> [Task prompt]
Return the records below exactly, leaving nothing out.

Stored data
------------------------------------
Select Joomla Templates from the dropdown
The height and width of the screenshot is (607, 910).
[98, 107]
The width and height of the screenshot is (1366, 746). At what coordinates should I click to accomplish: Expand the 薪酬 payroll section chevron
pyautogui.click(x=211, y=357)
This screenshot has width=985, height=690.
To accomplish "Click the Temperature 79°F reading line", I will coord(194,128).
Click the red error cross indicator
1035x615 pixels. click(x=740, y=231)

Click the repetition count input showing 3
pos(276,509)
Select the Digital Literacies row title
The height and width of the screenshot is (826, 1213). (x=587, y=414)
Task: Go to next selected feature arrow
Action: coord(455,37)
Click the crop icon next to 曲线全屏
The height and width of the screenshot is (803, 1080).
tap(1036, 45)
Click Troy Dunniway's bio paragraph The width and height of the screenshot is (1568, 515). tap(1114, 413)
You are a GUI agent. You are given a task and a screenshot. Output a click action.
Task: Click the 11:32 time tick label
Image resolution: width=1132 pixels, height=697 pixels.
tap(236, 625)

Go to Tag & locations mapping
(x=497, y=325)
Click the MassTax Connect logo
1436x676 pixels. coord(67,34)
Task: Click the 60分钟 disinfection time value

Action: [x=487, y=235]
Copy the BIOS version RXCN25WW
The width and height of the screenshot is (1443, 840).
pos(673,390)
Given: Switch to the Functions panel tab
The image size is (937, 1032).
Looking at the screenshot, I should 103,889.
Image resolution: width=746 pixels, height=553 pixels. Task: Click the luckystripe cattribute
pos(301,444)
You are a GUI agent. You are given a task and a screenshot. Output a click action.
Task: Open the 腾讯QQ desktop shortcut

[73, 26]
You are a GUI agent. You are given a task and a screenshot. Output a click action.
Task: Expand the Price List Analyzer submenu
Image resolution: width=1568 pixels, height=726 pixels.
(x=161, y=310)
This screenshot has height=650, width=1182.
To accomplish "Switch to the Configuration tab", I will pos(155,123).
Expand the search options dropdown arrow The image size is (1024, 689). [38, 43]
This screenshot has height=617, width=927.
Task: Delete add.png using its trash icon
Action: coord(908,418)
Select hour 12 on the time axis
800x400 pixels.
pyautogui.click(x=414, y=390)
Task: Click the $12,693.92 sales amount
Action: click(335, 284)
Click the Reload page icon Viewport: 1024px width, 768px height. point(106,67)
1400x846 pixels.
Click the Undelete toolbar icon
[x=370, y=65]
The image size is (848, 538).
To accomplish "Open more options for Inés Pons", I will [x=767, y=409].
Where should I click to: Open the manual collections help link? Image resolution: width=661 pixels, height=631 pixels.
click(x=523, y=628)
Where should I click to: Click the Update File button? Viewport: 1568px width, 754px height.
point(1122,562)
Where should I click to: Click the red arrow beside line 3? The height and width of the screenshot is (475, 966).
------------------------------------
> [Written answer]
Select Joomla Templates from the dropdown
The height and width of the screenshot is (607, 910).
[98, 107]
The width and height of the screenshot is (1366, 746). At what coordinates should I click to accomplish: Expand the 薪酬 payroll section chevron
pyautogui.click(x=211, y=357)
This screenshot has width=985, height=690.
To accomplish "Click the Temperature 79°F reading line", I will coord(194,128).
Click the red error cross indicator
1035x615 pixels. click(x=740, y=231)

Click the repetition count input showing 3
pos(276,509)
Select the Digital Literacies row title
The height and width of the screenshot is (826, 1213). (x=587, y=414)
Task: Go to next selected feature arrow
Action: coord(455,37)
Click the crop icon next to 曲线全屏
The height and width of the screenshot is (803, 1080).
tap(1036, 45)
Click Troy Dunniway's bio paragraph The width and height of the screenshot is (1568, 515). tap(1114, 413)
You are a GUI agent. You are given a task and a screenshot. Output a click action.
Task: Click the 11:32 time tick label
Image resolution: width=1132 pixels, height=697 pixels.
tap(236, 625)

Go to Tag & locations mapping
(x=497, y=325)
Click the MassTax Connect logo
1436x676 pixels. coord(67,34)
Task: Click the 60分钟 disinfection time value

Action: [x=487, y=235]
Copy the BIOS version RXCN25WW
The width and height of the screenshot is (1443, 840).
pos(673,390)
Given: Switch to the Functions panel tab
The image size is (937, 1032).
Looking at the screenshot, I should 103,889.
Image resolution: width=746 pixels, height=553 pixels. Task: Click the luckystripe cattribute
pos(301,444)
You are a GUI agent. You are given a task and a screenshot. Output a click action.
Task: Open the 腾讯QQ desktop shortcut

[73, 26]
You are a GUI agent. You are given a task and a screenshot. Output a click action.
Task: Expand the Price List Analyzer submenu
Image resolution: width=1568 pixels, height=726 pixels.
(x=161, y=310)
This screenshot has height=650, width=1182.
To accomplish "Switch to the Configuration tab", I will pos(155,123).
Expand the search options dropdown arrow The image size is (1024, 689). [38, 43]
This screenshot has height=617, width=927.
Task: Delete add.png using its trash icon
Action: coord(908,418)
Select hour 12 on the time axis
800x400 pixels.
pyautogui.click(x=414, y=390)
Task: Click the $12,693.92 sales amount
Action: click(335, 284)
Click the Reload page icon Viewport: 1024px width, 768px height. point(106,67)
1400x846 pixels.
Click the Undelete toolbar icon
[x=370, y=65]
The image size is (848, 538).
To accomplish "Open more options for Inés Pons", I will [x=767, y=409].
Where should I click to: Open the manual collections help link? Image resolution: width=661 pixels, height=631 pixels.
click(x=523, y=628)
Where should I click to: Click the Update File button? Viewport: 1568px width, 754px height.
point(1122,562)
Where should I click to: Click the red arrow beside line 3? The height and width of the screenshot is (475, 966).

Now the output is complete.